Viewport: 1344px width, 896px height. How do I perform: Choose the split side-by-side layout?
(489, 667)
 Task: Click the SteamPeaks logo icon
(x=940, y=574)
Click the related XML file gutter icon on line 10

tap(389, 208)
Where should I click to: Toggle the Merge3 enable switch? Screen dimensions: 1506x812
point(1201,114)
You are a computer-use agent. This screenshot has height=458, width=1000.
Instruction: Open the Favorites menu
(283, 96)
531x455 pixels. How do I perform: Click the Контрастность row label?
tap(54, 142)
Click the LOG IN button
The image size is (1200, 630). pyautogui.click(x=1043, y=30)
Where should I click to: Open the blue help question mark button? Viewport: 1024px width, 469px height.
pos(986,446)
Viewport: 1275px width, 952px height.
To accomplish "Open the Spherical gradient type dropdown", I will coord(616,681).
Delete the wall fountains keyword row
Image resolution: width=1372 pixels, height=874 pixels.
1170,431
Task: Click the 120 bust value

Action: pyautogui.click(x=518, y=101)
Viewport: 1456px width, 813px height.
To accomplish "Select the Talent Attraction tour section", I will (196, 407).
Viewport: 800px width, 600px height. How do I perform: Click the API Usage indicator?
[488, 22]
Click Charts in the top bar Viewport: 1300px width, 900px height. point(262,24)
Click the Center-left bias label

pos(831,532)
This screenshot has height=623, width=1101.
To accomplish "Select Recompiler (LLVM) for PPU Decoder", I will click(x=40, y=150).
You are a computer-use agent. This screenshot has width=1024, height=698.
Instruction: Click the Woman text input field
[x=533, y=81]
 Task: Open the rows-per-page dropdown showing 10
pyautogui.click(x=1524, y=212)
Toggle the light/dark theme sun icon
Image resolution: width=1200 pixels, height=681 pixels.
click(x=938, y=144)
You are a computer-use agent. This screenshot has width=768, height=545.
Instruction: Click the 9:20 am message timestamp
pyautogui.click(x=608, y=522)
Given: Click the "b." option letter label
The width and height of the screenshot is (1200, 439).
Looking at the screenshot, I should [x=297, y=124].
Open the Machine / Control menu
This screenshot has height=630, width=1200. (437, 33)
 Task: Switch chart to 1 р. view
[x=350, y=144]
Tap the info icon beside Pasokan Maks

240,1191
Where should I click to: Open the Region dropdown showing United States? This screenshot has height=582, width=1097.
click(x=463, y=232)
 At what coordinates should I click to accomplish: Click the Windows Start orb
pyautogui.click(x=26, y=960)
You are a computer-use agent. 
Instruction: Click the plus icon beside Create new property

■ What to produce: Please present the lines from the one containing "Viewport: 1456px width, 813px height." through the last line, both included, as a Markdown table with a Row column for the row number and a Line column for the line. Leave out blank lines.

■ Problem solution:
| Row | Line |
|---|---|
| 1 | Viewport: 1456px width, 813px height. |
| 2 | To accomplish "Select the Talent Attraction tour section", I will (196, 407). |
| 3 | Viewport: 800px width, 600px height. How do I perform: Click the API Usage indicator? |
| 4 | [488, 22] |
| 5 | Click Charts in the top bar Viewport: 1300px width, 900px height. point(262,24) |
| 6 | Click the Center-left bias label |
| 7 | pos(831,532) |
| 8 | This screenshot has height=623, width=1101. |
| 9 | To accomplish "Select Recompiler (LLVM) for PPU Decoder", I will click(x=40, y=150). |
| 10 | You are a computer-use agent. This screenshot has width=1024, height=698. |
| 11 | Instruction: Click the Woman text input field |
| 12 | [x=533, y=81] |
| 13 |  Task: Open the rows-per-page dropdown showing 10 |
| 14 | pyautogui.click(x=1524, y=212) |
| 15 | Toggle the light/dark theme sun icon |
| 16 | Image resolution: width=1200 pixels, height=681 pixels. |
| 17 | click(x=938, y=144) |
| 18 | You are a computer-use agent. This screenshot has width=768, height=545. |
| 19 | Instruction: Click the 9:20 am message timestamp |
| 20 | pyautogui.click(x=608, y=522) |
| 21 | Given: Click the "b." option letter label |
| 22 | The width and height of the screenshot is (1200, 439). |
| 23 | Looking at the screenshot, I should [x=297, y=124]. |
| 24 | Open the Machine / Control menu |
| 25 | This screenshot has height=630, width=1200. (437, 33) |
| 26 |  Task: Switch chart to 1 р. view |
| 27 | [x=350, y=144] |
| 28 | Tap the info icon beside Pasokan Maks |
| 29 | 240,1191 |
| 30 | Where should I click to: Open the Region dropdown showing United States? This screenshot has height=582, width=1097. |
| 31 | click(x=463, y=232) |
| 32 |  At what coordinates should I click to accomplish: Click the Windows Start orb |
| 33 | pyautogui.click(x=26, y=960) |
| 34 | You are a computer-use agent.  |
| 35 | Instruction: Click the plus icon beside Create new property |